Nov. 8, 2006 9:00 p.m.

It seems Los Angeles hasn’t learned its lesson about
repeatedly sweeping its problems under the proverbial rug.

This time, it’s the homeless population that’s been
victimized, in hopes of making the city more appealing to tourists,
developers and wealthy property owners.

The only solution to the city’s drug problem Los Angeles
seems able to comprehend is to imprison the homeless.

Drugs and drug dealing are facts of life in many if not most
areas of this country, but selective enforcement of drug laws that
have been shown to perpetuate the problem have been deliberately
used to oppress those of low income in the pursuit of
gentrification and profits for developers.

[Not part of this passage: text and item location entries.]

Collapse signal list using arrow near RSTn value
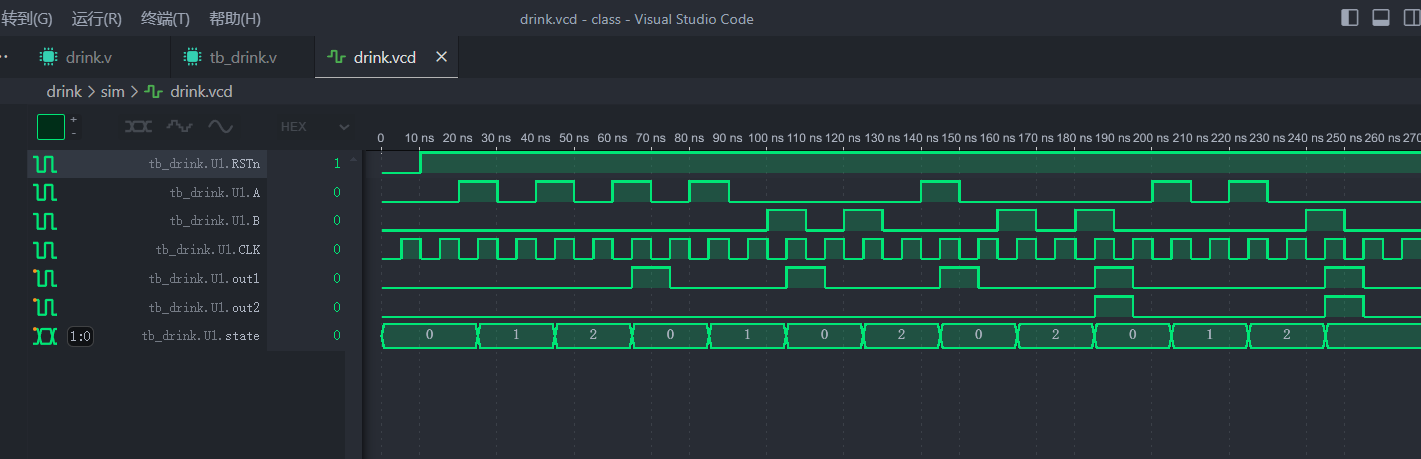1421x459 pixels. tap(351, 160)
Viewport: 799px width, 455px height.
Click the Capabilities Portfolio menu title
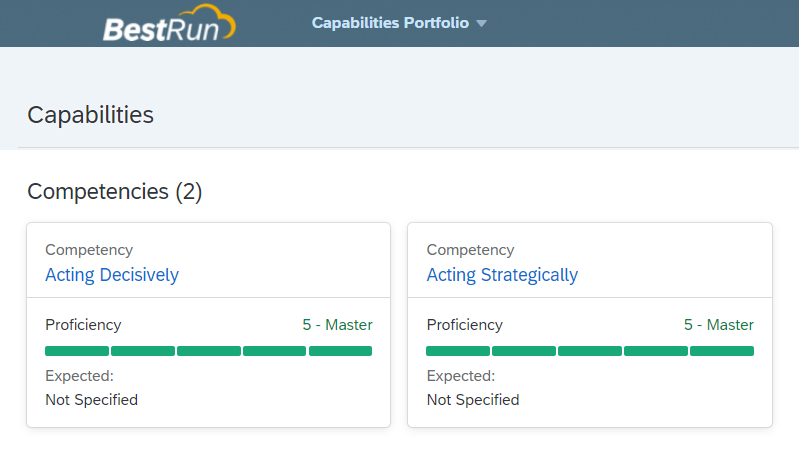pos(390,23)
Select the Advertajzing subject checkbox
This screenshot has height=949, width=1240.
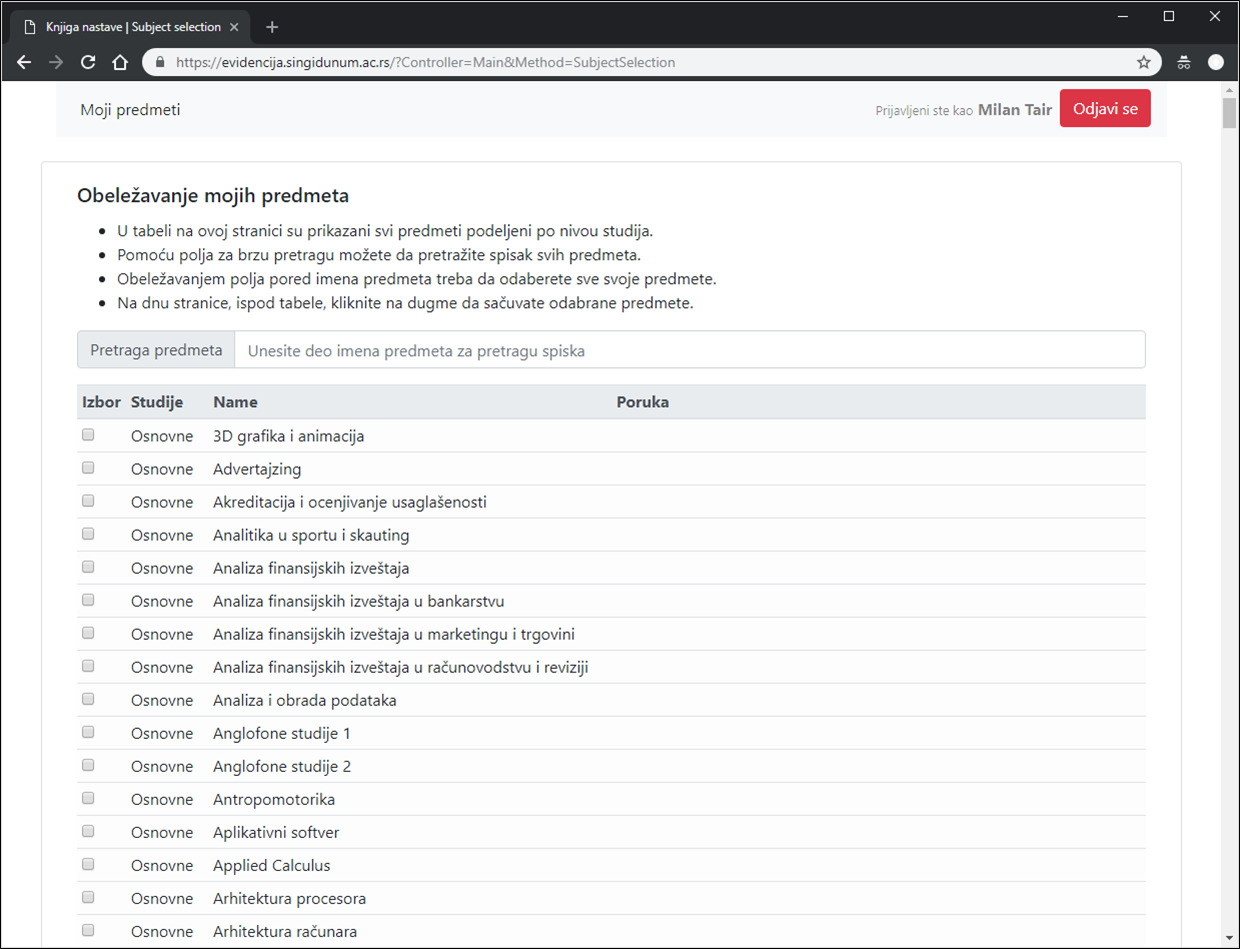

The homeless have been moved from place to place as is
convenient. Their disenfranchised lives have been made increasingly
difficult by the city making public benches uncomfortable and
shelters closing over summer.

Those dislocated by these efforts of the wealthy and their pet
police are shoved farther and farther into the periphery as the gap
between rich and poor widens every year.

Some would argue the homeless are better off in jail, but one
must take into account the cost to taxpayers for imprisoning
greater and greater segments of the population yearly ““ over
$20,000 per inmate, according to the Bureau of Justice Statistics,
U.S. Department of Justice.

Our prison system is also a revolving-door hellhole that
accomplishes little but torturing its inhabitants and ensuring
their stigmatization upon release.

Locking the destitute in torturous conditions may make sense
from the perspective of property developers, but as a society it
serves to increase segregation, stratification and spending.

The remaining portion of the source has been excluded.